*EXERCISE DETAILS*
Please give the listing again in full, leaving out its images.

*DATA TO EXAMINE*
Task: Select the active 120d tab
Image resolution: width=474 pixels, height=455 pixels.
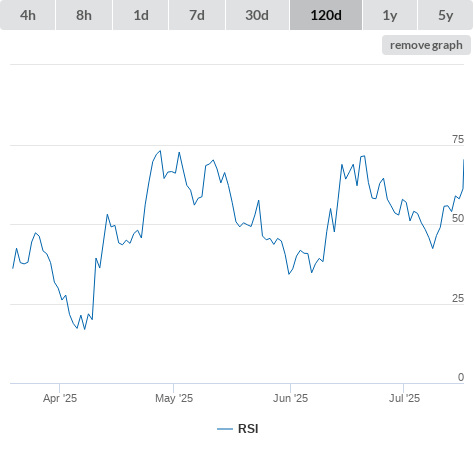Action: (326, 15)
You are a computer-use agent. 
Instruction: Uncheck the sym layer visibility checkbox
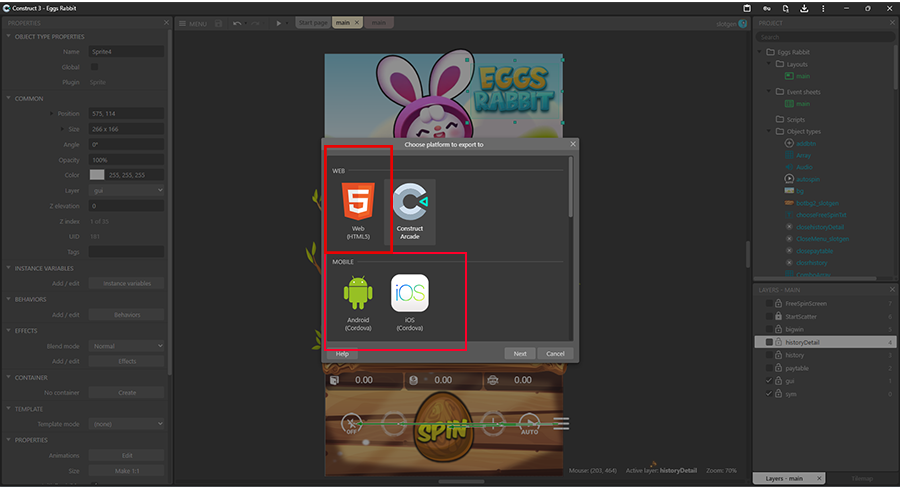(768, 394)
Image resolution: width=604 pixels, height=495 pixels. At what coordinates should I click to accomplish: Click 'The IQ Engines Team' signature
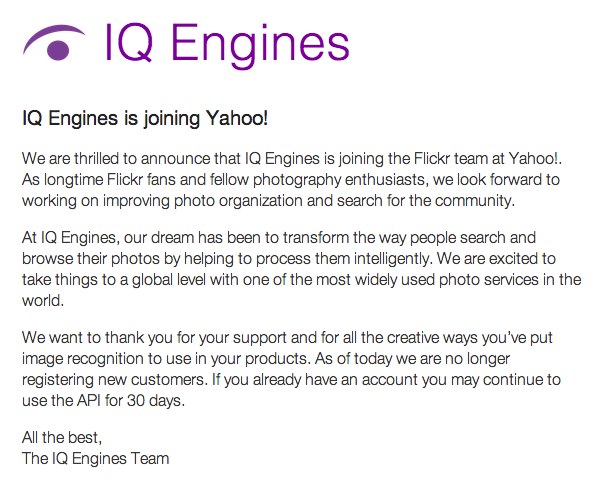pyautogui.click(x=95, y=459)
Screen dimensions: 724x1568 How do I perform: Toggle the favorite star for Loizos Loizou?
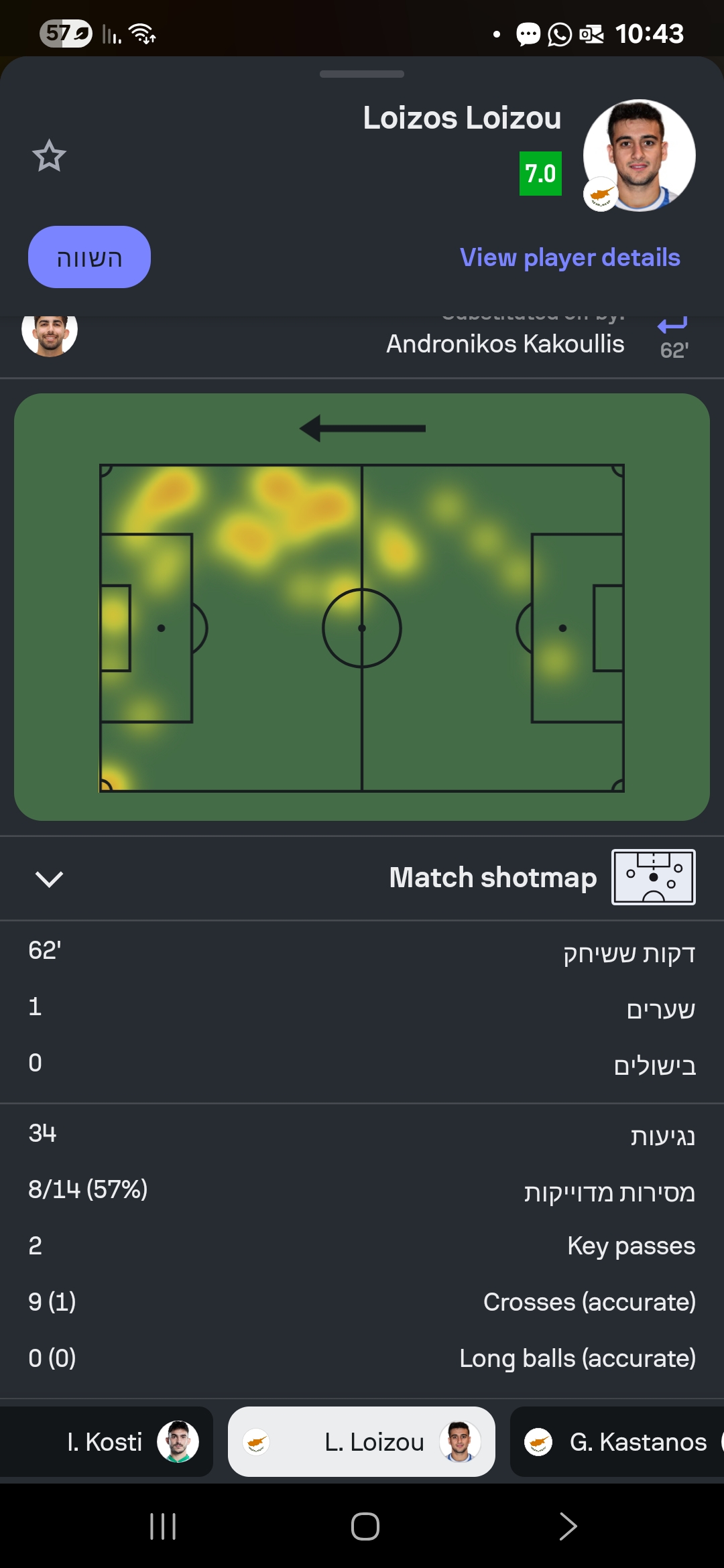pyautogui.click(x=49, y=155)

*RESPONSE TO THE TASK*
Task: Select the active 120d tab
Image resolution: width=474 pixels, height=455 pixels.
Action: (326, 15)
You are a computer-use agent. 
Instruction: Uncheck the sym layer visibility checkbox
(768, 394)
Image resolution: width=604 pixels, height=495 pixels. At what coordinates should I click to accomplish: Click 'The IQ Engines Team' signature
pyautogui.click(x=95, y=459)
Screen dimensions: 724x1568 How do I perform: Toggle the favorite star for Loizos Loizou?
pyautogui.click(x=49, y=155)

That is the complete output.